Anonymous Coward says:

Re: "blue balls speech" is not First Amendment Speech.

“Commercial speech" is not First Amendment Speech”

Bro there’s going to be a dozen people who school you on precisely how wrong you are. I just want to make fun of how stupid you are. That you can’t get the simple fact that you are wrong through your head because you are terribly damaged goods.

cpt kangarooski says:

Re: "Commercial speech" is not First Amendment Speech.

"Commercial speech" is not First Amendment Speech

Just in case anyone is led astray by our resident moron who made that claim, I assure you, he’s wrong — just as he’s almost always wrong.

The leading case is Central Hudson Gas & Electric v. Public Service Commission, 447 U.S. 557 (1980), a US Supreme Court case. The Court wrote:

The First Amendment … protects commercial speech from unwarranted governmental regulation. Commercial expression not only serves the economic interest of the speaker, but also assists consumers and furthers the societal interest in the fullest possible dissemination of information. In applying the First Amendment to this area, we have rejected the "highly paternalistic" view that government has complete power to suppress or regulate commercial speech. … Even when advertising communicates only an incomplete version of the relevant facts, the First Amendment presumes that some accurate information is better than no information at all.

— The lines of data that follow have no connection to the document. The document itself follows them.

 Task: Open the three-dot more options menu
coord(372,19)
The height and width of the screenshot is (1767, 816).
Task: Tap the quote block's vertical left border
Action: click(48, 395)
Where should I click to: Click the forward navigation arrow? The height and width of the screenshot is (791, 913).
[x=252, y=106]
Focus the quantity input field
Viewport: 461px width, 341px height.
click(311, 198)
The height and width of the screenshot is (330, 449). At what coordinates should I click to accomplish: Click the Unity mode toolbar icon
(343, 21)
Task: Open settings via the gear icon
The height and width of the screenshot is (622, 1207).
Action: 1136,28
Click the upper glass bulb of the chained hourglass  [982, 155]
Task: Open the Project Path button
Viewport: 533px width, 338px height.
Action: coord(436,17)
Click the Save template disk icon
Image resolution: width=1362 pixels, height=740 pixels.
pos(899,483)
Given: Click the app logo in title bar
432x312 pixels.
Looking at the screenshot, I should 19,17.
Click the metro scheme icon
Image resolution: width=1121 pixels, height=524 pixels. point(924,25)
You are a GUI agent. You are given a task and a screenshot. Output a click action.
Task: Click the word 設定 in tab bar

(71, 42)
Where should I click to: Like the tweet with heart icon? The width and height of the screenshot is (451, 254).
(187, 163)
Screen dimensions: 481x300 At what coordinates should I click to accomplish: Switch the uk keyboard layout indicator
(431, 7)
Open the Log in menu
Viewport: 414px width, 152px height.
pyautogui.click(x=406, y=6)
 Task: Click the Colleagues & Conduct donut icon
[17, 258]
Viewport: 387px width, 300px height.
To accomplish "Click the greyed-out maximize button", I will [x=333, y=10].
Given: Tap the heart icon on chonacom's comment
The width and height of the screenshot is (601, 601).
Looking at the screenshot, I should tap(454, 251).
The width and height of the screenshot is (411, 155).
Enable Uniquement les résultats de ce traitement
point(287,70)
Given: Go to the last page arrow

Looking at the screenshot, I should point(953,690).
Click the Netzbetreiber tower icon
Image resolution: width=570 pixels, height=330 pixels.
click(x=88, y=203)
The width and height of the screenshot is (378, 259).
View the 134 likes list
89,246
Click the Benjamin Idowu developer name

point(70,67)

So long as the commercial speech is truthful, and concerns lawful activity, it is protected under Central Hudson. There can be some minor regulation but only if there is a substantial government interest that is directly promoted by the regulation and the regulation is not broader than it needs to be. For example, food packaging can be required to list ingredients.

Graze Anatomy - The Bovine Digestive Tract says:

"erroneous belief in the limits of Section 230", eh?

I’ve asked before how many times you’re going to flatly refuse to accept the rulings of actual courts, besides now nearly all states Attorney Generals "probing" your precious GOOGLE, besides the obvious trend that people HATE being tracked and controlled, and it becoming obvious that a handful of billionaires in Silicon Valley have no scruples about trying to gain more power to surveil, track, and "UN-person" than ever in any country except current Communist China.

You are a paid hack for corporations, period.

Stephen T. Stone (profile) says:

Re:

"Commercial speech" is not First Amendment Speech.

[citation needed]

Businesses / corporations are NOT persons.

For the purposes of American law, they are considered “persons”.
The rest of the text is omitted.